Smalltown Mom February 12, 2009 at 10:03 pm

I only recently started reading your blog, so please…dust away.

Books have always been my best friends. I can’t imagine being forbidden to read.

anymommy February 12, 2009 at 10:12 pm

I adore books, and your posts too.

Madge February 13, 2009 at 4:08 am

you know it was the same thing for me — as far as my mom and fiction. she still doesn’t understand. i think she is terrified of anything past her very small world.

V-Grrrl February 13, 2009 at 5:08 am

I grew up in a large family and my mother cared for her invalid mother in our home. We never went anywhere other than church on Sunday. My father did all the grocery shopping. My mother ordered our clothes from Sears and had them delivered. We lived in NY and never went to museums or cultural events or community events. We socialized with relatives who lived in our own neighborhood. I didn’t get to participate in ANY extracurricular activity until high school.


My father took me to the library. From the time I was really small. In order to get a library card, you had to be able to sign (not print) your name, and he taught me to write my name in cursive when I was only five so I could have my own card. I was allowed to check out anything and everything. Money was tight but my parents always found a bit to allow me to order from the Scholastic Book Club flyer and my parents purchased books for themselves.

So for all the experiences I didn’t have, I at least had that freedom. My next oldest brother and I have writing-related degrees (mine in communications, his an MFA in creative writing) and both of us have worked as writers all our professional lives…And we both live in houses with built in bookcases from floor to ceiling–all overflowing.

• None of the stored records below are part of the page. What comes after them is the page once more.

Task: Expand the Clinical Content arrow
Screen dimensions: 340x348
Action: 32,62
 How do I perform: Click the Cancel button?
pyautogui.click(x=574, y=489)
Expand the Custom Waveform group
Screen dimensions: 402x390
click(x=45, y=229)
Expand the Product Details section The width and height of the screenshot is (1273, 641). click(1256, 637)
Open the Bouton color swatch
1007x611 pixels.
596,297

natalie February 13, 2009 at 6:02 am

my mom took us to the library a handful of times when i was young. she had 4 small children and suffered from mild depression, but she always encouraged reading. once we were in school she let the school library take care of our book needs. when we moved to houston the local library sent a mobile library to our neighborhood twice a month. i loved it! books…love them still. moving back from turkey was somewhat of a challenge. we gave quite a few books away, but i still had to bring back some of my favorites. i knew i could buy them again once i got here, but i just couldn’t bear to leave any behind!

speaking of books i’m giving away a book on my blog. stop by if you’re interested!

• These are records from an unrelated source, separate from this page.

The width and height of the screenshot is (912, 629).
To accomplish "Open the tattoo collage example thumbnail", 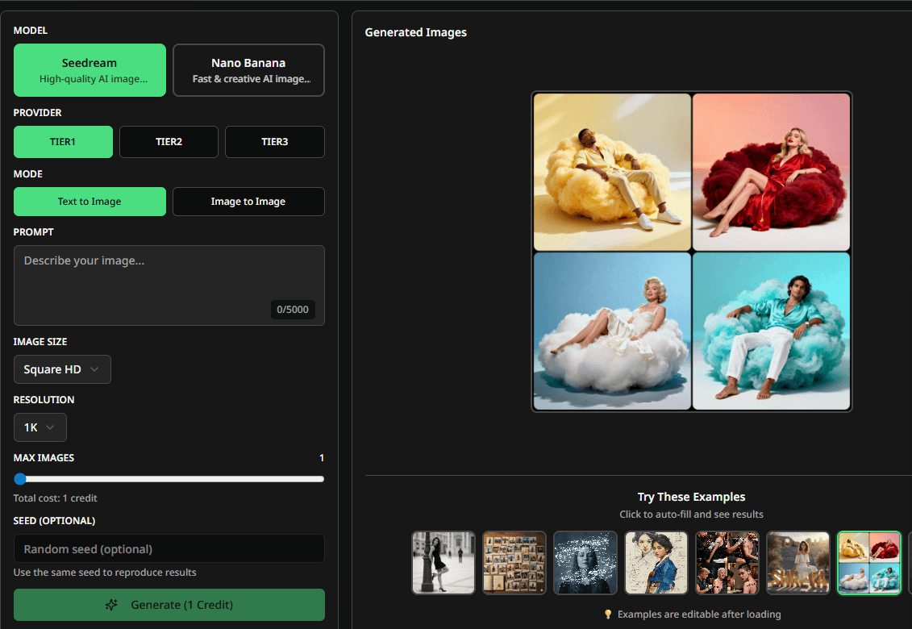I will 727,562.
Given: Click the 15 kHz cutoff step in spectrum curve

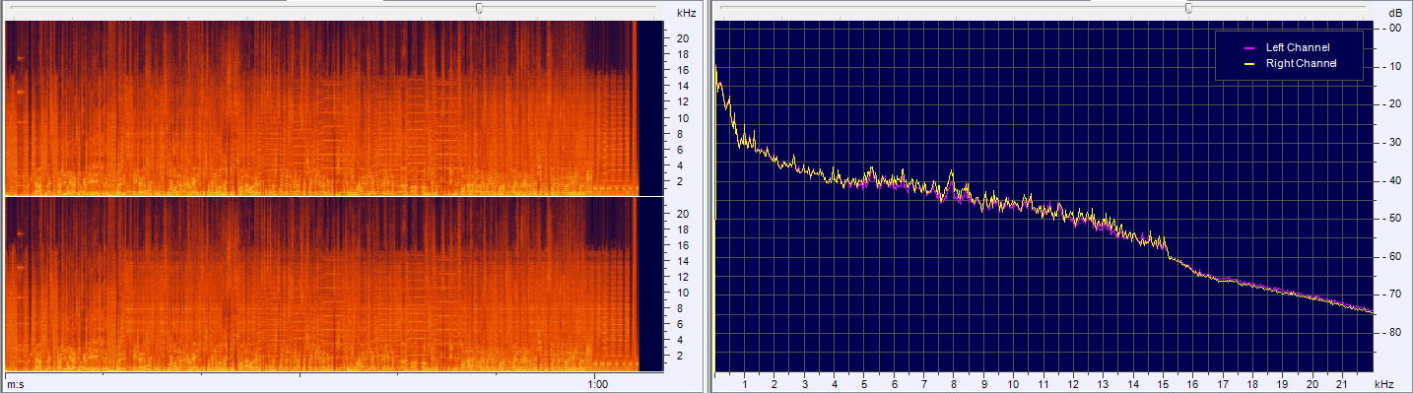Looking at the screenshot, I should (x=1167, y=250).
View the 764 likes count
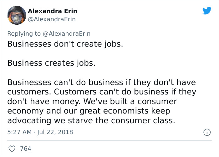 tap(26, 149)
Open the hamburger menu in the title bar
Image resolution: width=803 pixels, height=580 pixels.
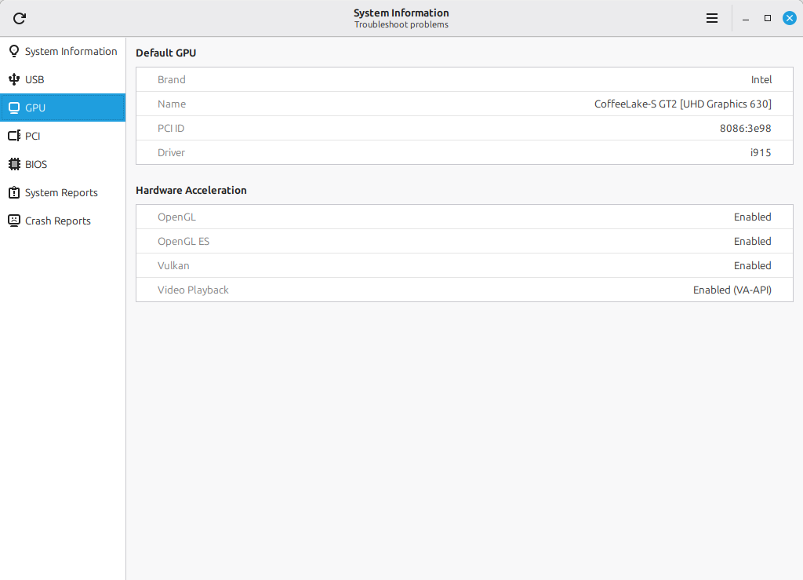712,18
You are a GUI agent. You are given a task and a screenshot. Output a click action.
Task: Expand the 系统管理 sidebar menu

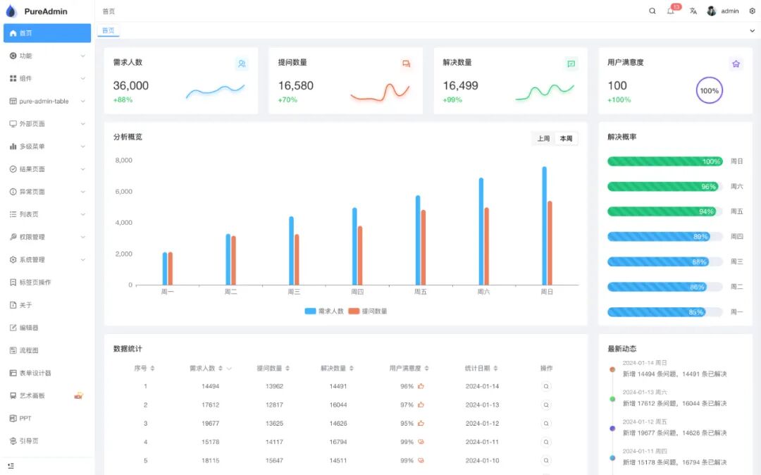[x=47, y=259]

jenrantsraves February 13, 2009 at 7:27 am

I am sure that your kids will take many trips to the library and that they will develop a love for all types of books! I hope you get to see your name on the cover of one someday!

jessica February 13, 2009 at 9:42 am

My dad and I were never close and one of the literal few good memories i have of him is when he took me to the library. For those brief moments I actually felt like he loved me and I was really daddy’s litle girl.

Green Girl February 13, 2009 at 11:42 am

I think there are many kids saved by libraries and books. I enjoyed this piece so much.

JCK February 13, 2009 at 4:58 pm

I remember this from last year, and enjoyed reading it again. Just popped into the library this morning with my children. We’re regulars. Nothing like books, and such a gift to be able to read.

fancy feet February 13, 2009 at 5:39 pm

I remember loving books from a young age and would often not go out to play so I could read.

Beautiful post. I love the idea of books being windows.

Ann February 13, 2009 at 6:02 pm

I really love having books our little library – love bookshelves. So comforting. I don’t think I’ll ever be able to get on board with the digital book…

Momisodes February 13, 2009 at 7:01 pm

Your children will be so fortunate to have these windows around them as well. Beautifully said.

Jenn @ Juggling Life February 13, 2009 at 9:10 pm

The thought of not being able to read fiction took my breath away. I spent 3 hours after school every day at the public library four blocks from my home. It was my oasis.

flutter February 13, 2009 at 11:06 pm

beautiful, jenn

Indigo February 14, 2009 at 4:59 pm

I believe my mother/your stepmother might of been of the same think group. Mine thought the Bible was more than enough reading material to get through life. I remember coming home with poetry I had written on the wind gently bending the blades of grass. I had made myself the blade of grass and described the torment the wind entrenched on me. My English teacher was impressed and likened it to Robert Frost. Not thinking I rushed home and showed my mother the grade and compliments written in red ink for all the world to see. I was so overjoyed something I had written had been welcomed so enthusiastically by my teacher. My mother read the poem quietly and when she finished looked right at me and proceeded to shred the paper into small pieces and tell me I would no longer bring that filth into the house. Like I said anything outside of the Bible was the devils making, including my own words. Needless to say I grew up to crave books, words are like gifts to me. (Hugs)Indigo

Kimberly February 16, 2009 at 3:10 pm

Lovely post – as usual.

Louise February 18, 2009 at 4:35 pm

Your seeing a bigger world was a threat to her. I wonder what she thought would happen when you grew up and left. Well, I guess nothing too terrible has happened to her, so maybe her preservation of her own insane way of life worked.

Just glad that none of us have to participate in it.